* **EXCERPT PROVIDED**:
At this writing, Jim Dickson, with a damaged autopilot, is said to be en route to Bermuda in his 36-foot sloop, the ''Eye-Opener.'' I hope Dickson makes it to Bermuda, and I hope he then abandons his plan to sail across the Atlantic alone -- blind.

Yes, Jim Dickson has suffered, since age 7, from retinitis pigmentosa. And the name he gave to his sloop is in the nature of a poetic challenge to the scientific community for its failure to come up with a cure for blindness: since the doctors have not opened his eyes, Jim Dickson will do so. With the aid of modern technology, he has set out to cross a great ocean, to prove that blind people can lead productive lives.

''It's not me alone sailing. There's a lot of people helping,'' he said. ''If the same helping hand is extended to hundreds of thousands of disabled Americans, it would make lives a lot easier.''

We know that the blind can lead productive lives. There wasn't an unproductive bone in the body of John Milton, and George Shearing can decoct beautiful music from the blackness in which, throughout his lifetime, he has lived. John Milton ''proved'' that a blind man could compose poetry, but in order for another to do so, the prerequisite is that he be John Milton. George Shearing and Ray Charles have proved that blind men can play the piano, but people who are not blind cannot play the piano if they lack certain skills, some of them endowed, others cultivated. Jim Dickson is endeavoring to pull off a stunt, and the blind stand neither to benefit from his adventure nor to take heart from it.

The rampant egalitarianism of democratic society seeks leveling even at the metaphysical level. Short men are given high heels to wear, curly-headed men use straighteners, crooked-nosed men call plastic surgeons. These are ameliorative devices, in some cases to be tolerated, in others welcome. Nothing is more heartening than the prosthetic device that permits a cripple to wake from surgery to find that he has five fingers again. And no medical miracle can approach the magic of restored sight.

But when the reserves and the ingenuity of the scientists are exhausted, there is left the lame and the halt. And it is one thing to care after the lame and the halt and to endeavor to give them opportunities to live productive and happy lives. It is something entirely different to encourage them to do that which their handicap inherently proscribes.

To sail a boat across the Atlantic it is useful to be able to detect an odor (a fire on board may have broken out). It is useful to have functioning taste buds (the canned food may have turned). Your ears tell you a great deal (the mounting wind, the ripped sail, the detached halyard). But to have vision is quite simply required. Without it you cannot make the most basic calculation intelligently, which is to set the sail correctly. (And if you cannot see the water and the skies, why are you going on a sailboat to begin with?)

* **RECORDED INFORMATION**:
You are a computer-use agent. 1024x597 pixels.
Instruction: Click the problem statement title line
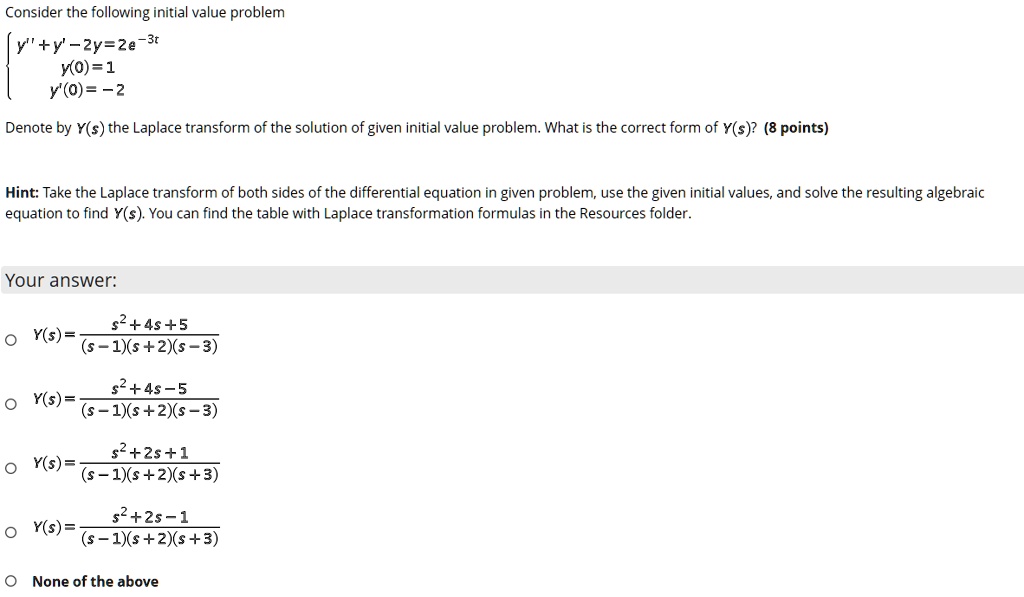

* **WORK TASK**: Please repeat the Jim Dickson piece starting with "At this writing, Jim" and going on through "people can lead productive lives.", changing "sloop" to "ketch".

* **THE ANSWER**:
At this writing, Jim Dickson, with a damaged autopilot, is said to be en route to Bermuda in his 36-foot ketch, the ''Eye-Opener.'' I hope Dickson makes it to Bermuda, and I hope he then abandons his plan to sail across the Atlantic alone -- blind.

Yes, Jim Dickson has suffered, since age 7, from retinitis pigmentosa. And the name he gave to his ketch is in the nature of a poetic challenge to the scientific community for its failure to come up with a cure for blindness: since the doctors have not opened his eyes, Jim Dickson will do so. With the aid of modern technology, he has set out to cross a great ocean, to prove that blind people can lead productive lives.